**DATA FOR THIS EXERCISE:**
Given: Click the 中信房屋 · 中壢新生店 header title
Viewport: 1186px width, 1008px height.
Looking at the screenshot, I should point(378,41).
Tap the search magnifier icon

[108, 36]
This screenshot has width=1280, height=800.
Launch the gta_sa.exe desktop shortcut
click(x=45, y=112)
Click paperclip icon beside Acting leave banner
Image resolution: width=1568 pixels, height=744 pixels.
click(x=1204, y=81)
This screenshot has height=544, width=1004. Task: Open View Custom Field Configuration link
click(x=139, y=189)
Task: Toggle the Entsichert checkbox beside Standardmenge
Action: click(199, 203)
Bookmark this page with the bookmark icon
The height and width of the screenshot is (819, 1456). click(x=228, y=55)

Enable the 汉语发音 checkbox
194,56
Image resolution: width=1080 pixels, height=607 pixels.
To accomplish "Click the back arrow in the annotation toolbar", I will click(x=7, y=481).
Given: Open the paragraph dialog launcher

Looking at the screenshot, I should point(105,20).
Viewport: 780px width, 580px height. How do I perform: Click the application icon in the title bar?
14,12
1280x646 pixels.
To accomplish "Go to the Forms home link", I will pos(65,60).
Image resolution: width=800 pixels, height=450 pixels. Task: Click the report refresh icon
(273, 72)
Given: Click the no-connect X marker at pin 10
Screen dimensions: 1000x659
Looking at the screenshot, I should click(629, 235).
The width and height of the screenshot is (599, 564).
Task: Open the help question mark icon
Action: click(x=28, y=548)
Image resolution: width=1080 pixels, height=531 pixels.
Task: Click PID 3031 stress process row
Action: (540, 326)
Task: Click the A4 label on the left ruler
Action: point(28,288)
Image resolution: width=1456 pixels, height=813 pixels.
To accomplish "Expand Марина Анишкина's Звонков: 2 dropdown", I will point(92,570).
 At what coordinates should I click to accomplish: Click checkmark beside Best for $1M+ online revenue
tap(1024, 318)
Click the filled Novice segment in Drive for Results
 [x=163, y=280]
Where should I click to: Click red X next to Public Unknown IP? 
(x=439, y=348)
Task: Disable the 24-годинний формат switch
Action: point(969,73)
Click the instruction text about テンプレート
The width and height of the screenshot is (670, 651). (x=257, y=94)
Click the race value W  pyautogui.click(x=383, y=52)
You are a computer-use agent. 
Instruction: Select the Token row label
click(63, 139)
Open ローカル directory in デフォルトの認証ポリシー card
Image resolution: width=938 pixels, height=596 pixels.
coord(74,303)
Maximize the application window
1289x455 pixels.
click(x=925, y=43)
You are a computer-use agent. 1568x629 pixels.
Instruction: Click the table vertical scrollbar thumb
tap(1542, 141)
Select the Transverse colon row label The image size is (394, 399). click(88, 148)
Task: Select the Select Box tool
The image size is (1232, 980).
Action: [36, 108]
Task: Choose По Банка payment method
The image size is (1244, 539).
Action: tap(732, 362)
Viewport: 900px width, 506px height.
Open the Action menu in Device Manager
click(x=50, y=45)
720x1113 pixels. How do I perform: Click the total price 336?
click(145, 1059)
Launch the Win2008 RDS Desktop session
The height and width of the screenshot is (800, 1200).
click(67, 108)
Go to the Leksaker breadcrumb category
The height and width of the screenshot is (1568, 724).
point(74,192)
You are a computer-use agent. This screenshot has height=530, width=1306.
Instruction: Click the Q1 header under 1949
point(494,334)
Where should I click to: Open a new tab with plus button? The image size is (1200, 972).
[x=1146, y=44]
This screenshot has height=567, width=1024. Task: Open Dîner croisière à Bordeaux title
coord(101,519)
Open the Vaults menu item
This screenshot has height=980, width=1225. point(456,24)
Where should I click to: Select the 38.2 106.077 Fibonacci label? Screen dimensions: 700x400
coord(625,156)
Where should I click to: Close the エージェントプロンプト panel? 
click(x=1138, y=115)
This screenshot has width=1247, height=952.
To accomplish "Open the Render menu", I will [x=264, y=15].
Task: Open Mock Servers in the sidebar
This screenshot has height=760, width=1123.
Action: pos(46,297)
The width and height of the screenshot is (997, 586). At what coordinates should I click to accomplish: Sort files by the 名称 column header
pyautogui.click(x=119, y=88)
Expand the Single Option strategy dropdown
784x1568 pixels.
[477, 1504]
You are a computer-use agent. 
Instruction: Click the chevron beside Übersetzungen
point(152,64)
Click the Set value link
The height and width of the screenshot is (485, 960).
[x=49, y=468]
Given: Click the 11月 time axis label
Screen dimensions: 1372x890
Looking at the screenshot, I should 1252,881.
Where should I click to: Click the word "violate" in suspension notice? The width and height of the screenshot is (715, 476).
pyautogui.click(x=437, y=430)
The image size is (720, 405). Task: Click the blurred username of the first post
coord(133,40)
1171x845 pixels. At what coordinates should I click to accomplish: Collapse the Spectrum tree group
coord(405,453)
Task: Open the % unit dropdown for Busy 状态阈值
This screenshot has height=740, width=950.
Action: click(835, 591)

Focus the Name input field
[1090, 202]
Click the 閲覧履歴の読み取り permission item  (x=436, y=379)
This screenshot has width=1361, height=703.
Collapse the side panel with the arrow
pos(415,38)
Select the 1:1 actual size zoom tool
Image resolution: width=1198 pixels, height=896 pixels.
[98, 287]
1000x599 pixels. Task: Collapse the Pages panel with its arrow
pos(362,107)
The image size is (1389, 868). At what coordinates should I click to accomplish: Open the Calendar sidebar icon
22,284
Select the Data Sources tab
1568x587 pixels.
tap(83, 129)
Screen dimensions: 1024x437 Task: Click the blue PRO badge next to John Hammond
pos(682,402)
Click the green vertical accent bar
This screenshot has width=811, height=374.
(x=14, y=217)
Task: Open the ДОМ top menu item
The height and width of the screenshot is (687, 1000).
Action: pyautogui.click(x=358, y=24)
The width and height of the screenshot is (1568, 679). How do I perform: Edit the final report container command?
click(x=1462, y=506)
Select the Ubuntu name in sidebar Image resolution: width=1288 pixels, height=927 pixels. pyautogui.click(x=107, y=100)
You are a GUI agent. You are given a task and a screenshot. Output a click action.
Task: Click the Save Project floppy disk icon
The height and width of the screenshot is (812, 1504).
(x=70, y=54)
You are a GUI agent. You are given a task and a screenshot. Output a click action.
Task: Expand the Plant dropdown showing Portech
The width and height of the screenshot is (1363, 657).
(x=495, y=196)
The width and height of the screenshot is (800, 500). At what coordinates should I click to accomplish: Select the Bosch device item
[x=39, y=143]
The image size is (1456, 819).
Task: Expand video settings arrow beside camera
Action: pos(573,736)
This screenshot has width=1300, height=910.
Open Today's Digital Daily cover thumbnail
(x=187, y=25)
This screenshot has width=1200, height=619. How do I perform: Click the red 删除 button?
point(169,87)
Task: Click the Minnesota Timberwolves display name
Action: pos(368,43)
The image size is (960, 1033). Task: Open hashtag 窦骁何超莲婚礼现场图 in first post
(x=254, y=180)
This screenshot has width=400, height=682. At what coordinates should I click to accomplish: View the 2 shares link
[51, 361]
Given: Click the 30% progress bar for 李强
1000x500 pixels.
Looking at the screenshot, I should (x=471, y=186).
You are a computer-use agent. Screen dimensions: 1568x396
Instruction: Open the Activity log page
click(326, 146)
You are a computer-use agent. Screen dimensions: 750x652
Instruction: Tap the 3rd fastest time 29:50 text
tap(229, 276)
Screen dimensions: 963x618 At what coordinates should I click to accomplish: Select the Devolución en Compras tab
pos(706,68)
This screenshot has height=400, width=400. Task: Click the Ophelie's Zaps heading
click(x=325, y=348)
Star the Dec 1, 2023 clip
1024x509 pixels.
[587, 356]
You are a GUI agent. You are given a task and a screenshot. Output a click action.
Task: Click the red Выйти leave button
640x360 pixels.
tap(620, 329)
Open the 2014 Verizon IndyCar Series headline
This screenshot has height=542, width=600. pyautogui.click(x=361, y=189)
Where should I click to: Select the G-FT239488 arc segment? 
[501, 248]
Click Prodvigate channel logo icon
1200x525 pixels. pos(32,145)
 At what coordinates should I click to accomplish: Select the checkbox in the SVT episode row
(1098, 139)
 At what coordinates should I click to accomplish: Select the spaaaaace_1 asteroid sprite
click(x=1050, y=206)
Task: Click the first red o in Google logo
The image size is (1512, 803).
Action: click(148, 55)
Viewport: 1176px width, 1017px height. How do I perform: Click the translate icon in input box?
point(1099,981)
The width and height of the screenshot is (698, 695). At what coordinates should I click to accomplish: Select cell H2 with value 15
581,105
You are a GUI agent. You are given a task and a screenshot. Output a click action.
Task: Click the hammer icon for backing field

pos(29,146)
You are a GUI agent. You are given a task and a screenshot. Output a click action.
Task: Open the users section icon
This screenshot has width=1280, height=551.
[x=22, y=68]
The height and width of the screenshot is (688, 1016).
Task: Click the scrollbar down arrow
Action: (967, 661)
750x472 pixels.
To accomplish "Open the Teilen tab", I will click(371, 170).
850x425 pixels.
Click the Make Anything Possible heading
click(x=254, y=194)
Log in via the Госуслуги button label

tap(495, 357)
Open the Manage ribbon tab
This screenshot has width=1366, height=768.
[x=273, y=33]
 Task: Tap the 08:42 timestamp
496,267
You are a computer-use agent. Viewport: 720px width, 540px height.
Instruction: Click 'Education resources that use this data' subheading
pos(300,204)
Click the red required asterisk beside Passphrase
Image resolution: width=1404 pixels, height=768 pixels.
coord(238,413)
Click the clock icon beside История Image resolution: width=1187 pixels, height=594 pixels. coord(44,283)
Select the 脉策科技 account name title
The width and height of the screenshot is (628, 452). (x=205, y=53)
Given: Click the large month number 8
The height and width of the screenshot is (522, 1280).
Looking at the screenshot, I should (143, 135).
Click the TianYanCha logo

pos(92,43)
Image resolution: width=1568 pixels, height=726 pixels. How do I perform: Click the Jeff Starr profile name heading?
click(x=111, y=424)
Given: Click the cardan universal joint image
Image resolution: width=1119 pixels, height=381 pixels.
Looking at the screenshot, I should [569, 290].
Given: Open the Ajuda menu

**WHAT IS REQUIRED:** From the material above, please return each line containing "computer".

**ANSWER:**
You are a computer-use agent. 
You are a computer-use agent. 1568x629 pixels.
You are a computer-use agent. This screenshot has height=530, width=1306.
You are a computer-use agent. 
You are a computer-use agent. Screen dimensions: 1568x396
You are a computer-use agent. Screen dimensions: 750x652
You are a computer-use agent. Viewport: 720px width, 540px height.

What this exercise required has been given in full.